A crucial perk of this technology is that it can trace infected cells back to their original state prior to infection.

“That’s important,” says Guorui Xie, Ph.D., a postdoctoral researcher in Roan’s lab and the first author of the study. “We know that when HIV infects cells, it remodels the cells such that they no longer contain the exact same levels of proteins as they did before infection. With CyTOF/PP-SLIDE, we can identify the uninfected cells that most closely match the infected ones in the same patient. These uninfected cells can give us important information about what the cells targeted by HIV resembled before the virus remodeled them.”

Roan’s team found that remodeling was indeed extensive in blood CD4+ T cells infected in vivo (in people) as well as in vitro. In the process, they made a surprising finding about one of HIV’s preferred targets. Prior studies have suggested that HIV prefers to infect a subtype of CD4+ T cells, called Tfh, and Roan’s team confirmed these cells to be susceptible to HIV. However, they also discovered that the virus can infect non-Tfh cells and remodel them such that they adopt features of Tfh cells.

“This result strikes a cautionary note in our field,” says Roan. “You really can’t tell which cells HIV prefers to target simply by looking at infected cells. You need to know what the cells looked like before remodeling.”

The scientists also found that remodeling causes infected blood cells to alter their surface in ways that may change how they move through the body. Roan prudently speculates that this might help the virus steer infected cells toward sites where it can infect even more cells.

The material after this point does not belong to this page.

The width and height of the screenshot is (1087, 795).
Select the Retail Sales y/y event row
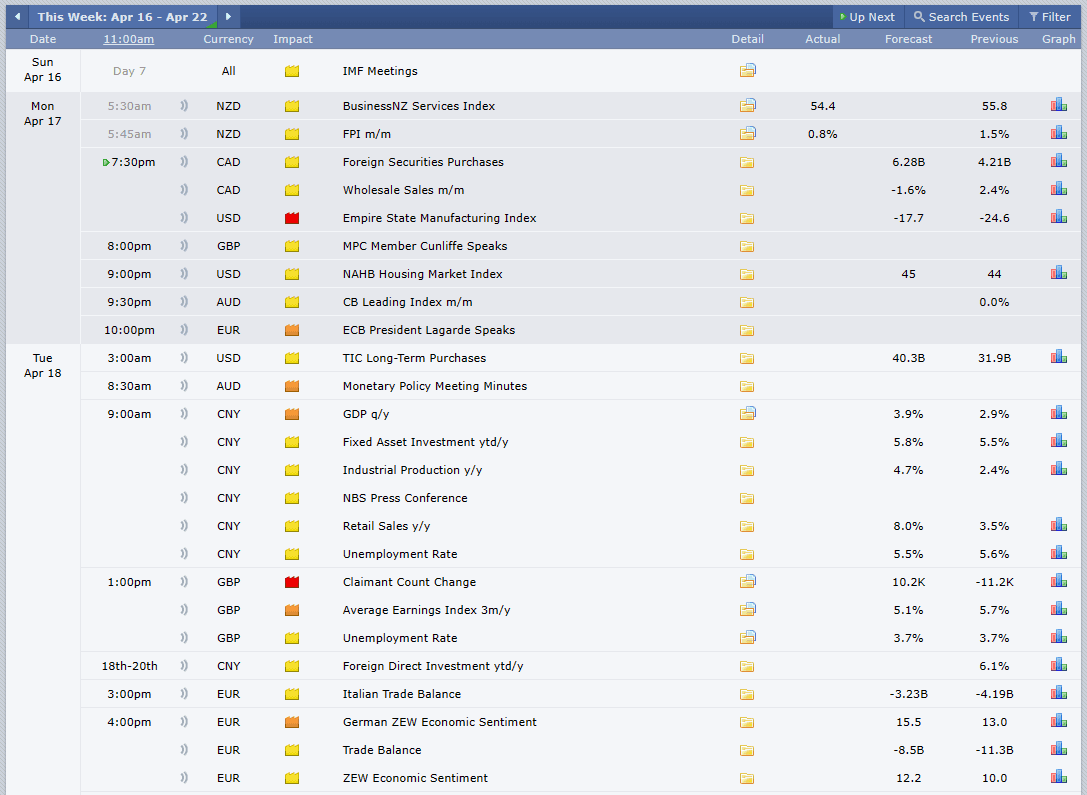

“Whatever its exact purpose, remodeling is probably not just a chance event,” adds Roan. “A virus as small as HIV depends crucially on the resources provided by its host to grow and spread. It’s likely that nothing the virus does to its host cell is an accident.”

The profile of HIV’s favorite cells differed somewhat between in vitro and in vivo infections. Nevertheless, the researchers found one subset of cells that was preferentially infected in both cases, and could become a useful model for further lab studies.

The team also confirmed that not all CD4+ T cells are equally susceptible to HIV infection in vivo, which gives them hope that the most susceptible cells could eventually become targets of preventive interventions.

Xie and Roan are now planning to obtain blood samples from more donors to see whether HIV’s targets differ between a first infection and the return of the virus after a lapse in therapy, or between men and women. Ultimately, they would also like to look at in vivo-infected cells from mucosal tissues such as the gut and genital tract, where most HIV infections begin. But these samples are much harder to procure.

In the meantime, the researchers are making public the atlas of all the cells they have analyzed, along with the dozens of proteins they found to be affected in these cells after HIV infection, which they hope will be a valuable resource for the HIV research community.